Por quem os sinos dobram

A crônica de Francisco de Santana

O Brasil, desde a sua descoberta trouxe do exterior, homens, mulheres e crianças para trabalharem como mão de obra escrava. Aqui, o solo era fértil, clima propício onde tudo que se plantava nascia. Esses seres ou coisas chegavam de navios em condições desumanas e eram negociados como moeda de troca e venda. A característica física era fator primordial nas negociações. Os mais jovens, magros, esguios, de dentes bons e canelas finas eram os mais cobiçados. Entre as mulheres, as mais bonitas de corpo esbelto eram de grande valor para trabalharem nas casas dos senhores, damas de companhia, empregadas e até para uso sexual.  

Nessa época já existiam os negociadores, olheiros, espertalhões, compradores, atravessadores e dirigentes. A técnica da barganha era comum: “Eu lhe dou o Joaquim, 18 anos, 1,78cm, magro, canela fina, dentição perfeita e você me dá a Joaquina e a Raimunda. É pegar ou largar!”. Senhores se apaixonavam pelas escravas e madames se apaixonavam pelos escravos. O amor é lindo! O senso comercial dominava o Brasil.

O dinheiro gerado enriquecia uns poucos e provocava desgraças para muitos. Duas classes sociais eram conhecidas: a dos ricos e a dos miseráveis. As fazendas eram suntuosas e suas riquezas naturais, número de escravos, áreas de plantio tornavam os senhores ainda mais ricos, sovinas e egoístas. Muitos escravos mostravam talentos e se sobressaíam, saindo da submissão. Alguns se casaram com filhas dos senhores, outros se destacaram na arte esportiva e nos trabalhos manuais. Os senhores se preocupavam com o ter e jamais com o ser.  

Vamos dar um salto na história. Perceba que a ganância continua, o ego se elevou e o dinheiro continua a comandar as atitudes. Vamos tomar por base o jogador de futebol, que também é uma moeda comercial. Imagine uma criança com cinco anos de idade, talentoso, promissor jogador de futebol. Lucro financeiro garantido. Investir nele é melhor que investir na poupança. O seu crescimento profissional se faz notar nos centros de treinamentos, obras de primeiro mundo. Ele é acompanhado por nutricionistas, médicos, fisioterapeutas, academias de ginástica, boa educação, uma jóia rara, lapidada aos poucos. O pátrio poder muda de mãos. É nesse momento que aparecem os oportunistas que atendem pelos nomes de atravessadores, olheiros, empresários e donos de clube. A criança cresceu, evoluiu e se transformou num astro do futebol, sendo assediado por grandes clubes internacionais.  

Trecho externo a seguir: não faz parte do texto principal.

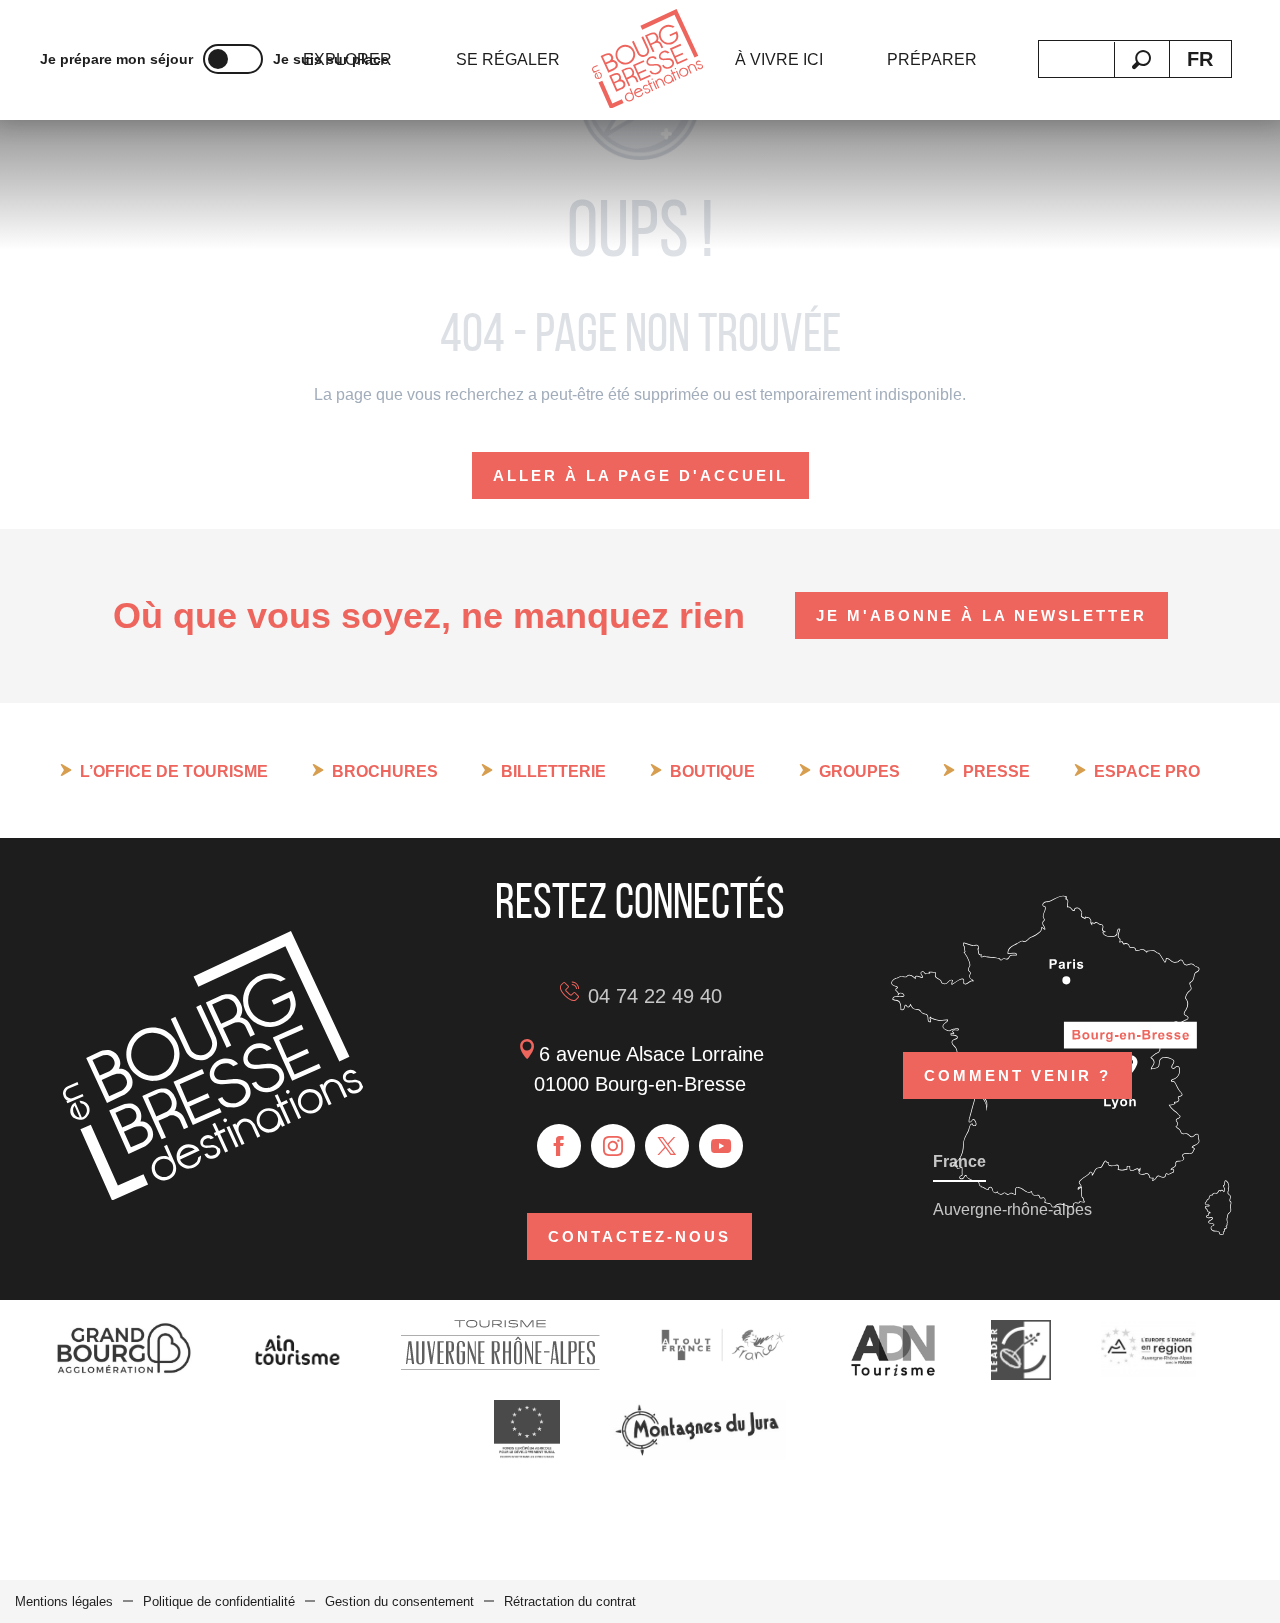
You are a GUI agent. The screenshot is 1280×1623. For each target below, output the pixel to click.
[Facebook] (559, 1146)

Os pais sabem da valiosa mão de obra que possuem. Se quiserem que o filho fique famoso deverá jogar na Inglaterra, Itália, Alemanha e França. Se optar pela riqueza financeira vai jogar nos Emirados Árabes, Japão ou China. Integrar a seleção brasileira é uma tênue opção que só virá depois que esse talento estiver milionário, proprietário de carrões, mansões, assédios de belas mulheres e pouco se importando com os torcedores apaixonados. Frequentar as redes sociais gera prestígio.

Lá como cá o ser humano é novamente comercializado. Ele não mais viaja de navios e sim, de jatos particulares. Ele não é mais chicoteado e sim cortejado. Possui tudo que sonhou em ter um dia. Mas o dinheiro continua a comandar mentes que só pensam em enriquecer e colecionar bens. Agindo assim muitos incompetentes agem com indiferenças colocando suas raridades em lugares inapropriados, sujeitos a acidentes que ceifam sonhos e vidas. É aí que aparecem as figuras jurídicas da negligência, imperícia e imprudência.  Há casos que eu prefiro analisar o resultado como dolo eventual, onde o infrator assume os riscos de que poderia provocar mortes. Esporadicamente isso acontece no mundo. Qualquer semelhança é mera coincidência. Até quando vamos conviver com isso? Enquanto o homem colocar o dinheiro acima da razão, do amor próprio e do amor ao próximo.